Di Andrea Giampietro
Nella prefazione alla sua prima
raccolta di poesie, “Il leone non mangia l’erba” (Remo Croce Editore, 1974), il
grande scrittore Aldo Palazzeschi, oltre a lodare giustamente il suo talento, scrive
di lei: «Abita in un sottoscala vicino a Stazione Termini, in una topaia in
mezzo a libri e pochi quadri che gli hanno regalato gli amici pittori. Non sa,
non vuole sapere che le case umide e senza luce sono un danno anche se
favoriscono la meditazione e la concentrazione.
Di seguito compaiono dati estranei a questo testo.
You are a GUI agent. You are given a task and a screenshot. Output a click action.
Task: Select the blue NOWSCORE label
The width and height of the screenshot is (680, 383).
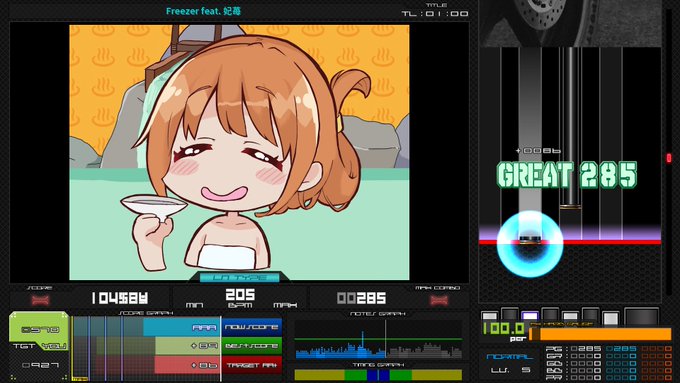tap(252, 327)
Mi ricorda, per certi aspetti,
la follia del povero Campana». Quanto è stato duro per Dante Maffia affermarsi
nell’ambiente letterario italiano, e soprattutto in quello editoriale, che
risponde principalmente alla logica dell’interesse, del profitto, ed è
sottomesso ai giochi di potere interni alle case editrici? La purezza del suo
talento, la solidità della sua passione, il vigore della sua determinazione,
sono riusciti a farle vincere qualsiasi ostacolo, a farle sostenere ogni sacrificio?
“Non
ho mai saputo bene in che cosa io abbia potuto ricordare ad Aldo Palazzeschi
“la follia del povero Campana”. Non credo l’ambiente del sottoscala in cui
vivevo; forse il mio comportamento che non badava alle comodità, il mio
preferire acquistare un libro anziché mangiare, il mio essere anarchico in ogni
direzione, soprattutto letteraria. Non accettavo le graduatorie imposte
dall’alto, i “suggerimenti” dei recensori ufficiali, vagavo per Roma disperato
ed esaltato, in preda ad angosce e a veri e propri deliri e ogni tanto parlavo
coi treni, a Stazione Termini, che andavano verso la Calabria dove c’era il mio
mondo, la mia infanzia, mia madre e mio padre morti giovani. Questo mio essere
libero e a volte irrispettoso ovviamente non mi ha giovato a “fare carriera”.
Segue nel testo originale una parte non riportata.